In recent years the possibility of supporting complex network functionality in the form of a “virtual appliance” has become reality.  The idea is to create software versions of traditionally “hardware-based” platforms, such as firewalls and load balancers (and their offspring Application Delivery Controllers), running as a VM atop whatever hypervisor.  I can see the appeal.  However, I’m convinced that the virtual appliance approach doesn’t work in the long-run.

For many of these appliances the conversion from hardware to virtual appliance isn’t hard; it’s not uncommon for network appliances to be based on off-the-shelf hardware with customized faceplates, so converting the software to a VM is straight-forward enough.  But therein is exposed a fundamental problem: in large part these off-the-shelf platforms don’t scale well.  Vendors have been able to take advantage of the latest off-the-shelf hardware for their appliances, which can perform at multi-gigabit speeds, because many enterprise applications don’t require anything near that capacity.  But any application that requires scale beyond the IO capacity a single server will be disappointed by a virtual appliance.

To illustrate the point, imagine a virtual appliance running as a VM capable of forwarding 1G of traffic but attempting to support a dozen VM servers each capable of generating the same 1G of traffic.  A dedicated, and possibly hardware-based, approach is obviously a better performing alternative.  Now imagine a Cloud service provider’s environment, where the datacenter traffic is the sum of all these applications densely packed into compute clusters.  Clearly a multi-tenant network appliance must be hardware-based to meet the aggregated demand.

Even if that demand is to be divided amongst many virtual appliances (i.e. a multi-instance approach rather than multi-tenant) we have a problem: topology.  Most often the network service needs to be in-line with traffic flows to work effectively.  For instance a firewall needs to see and control traffic flows, which is traditionally accomplished by being embedded within a network gateway.  For the most part, network topology is defined by the Cloud service provider and the customer has no control of it.  And even if the customer could control or manipulate topology, it is horribly inefficient to bounce traffic around inside the cloud on its way in or out, hurting performance.  This “amplification” of traffic is often inevitable inside a datacenter, but can be optimized by placing network services closer to the core switches and/or backbone routers.

In other words, network services are best provided by the provider of the underlying infrastructure.  Networks built to support these features will work better than trying to hack-together a service layer on top of an unintelligent Cloud network.

At least, this is true for now.  Look for my next post, which will discuss the future of network services around hypervisor- and network-embedded capabilities.

Tiers Good, Unreasonable Expectations Bad

Wednesday, May 12th, 2010

There is a new post on Data Center Knowledge regarding tiered pricing by Equinix. To quote:

Equinix (EQIX) said last week that it expects to implement tiered pricing that acknowledges the broader range of facilities and markets the company now serves.
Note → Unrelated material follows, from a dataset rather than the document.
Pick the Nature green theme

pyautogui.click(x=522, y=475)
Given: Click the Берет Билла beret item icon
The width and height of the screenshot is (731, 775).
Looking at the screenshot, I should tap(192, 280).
This is a good idea because there is a diversity of needs for datacenter space across different geography at different levels of quality. Not every app needs to be supported by a tier 4 datacenter. But some apps do need to be local to a given geography. Offering a mix of environments across a wider footprint is a good move.

However I was disappointed to see a rationalization by Jarrett Appleby (normally a person that I think highly of) that potentially sets unreasonable expectations:

when it comes to reliability, he said not many changes are needed in the Switch and Data facilities. “We’re getting 5 nines (99.999 percent uptime) out of these sites,” Appleby said. “So from a performance standpoint, they’re already there.”

When it comes to something like reliability of complex systems, past performance is not an indicator of future performance. Systems break over time; components wear out. A newly built datacenter might operate at 100% availability but that doesn’t mean that you should expect consistent 100% uptime for the foreseeable future. Rather, it’s reasonable to set long-term performance expectations based on analysis of the components’ availability and redundancy. This is what the “tier” nomenclature refers to.

So, if Equinix wants to sell lower-tier datacenter facilities then good for them. Seriously, it’s a good idea. But customers should be aware of what they’re buying into, and not misled about the quality of a given facility. Your app may need to be hosted in multiple datacenters if the uptime requirements are greater than a single facility can provide. Marketing doesn’t change that fact.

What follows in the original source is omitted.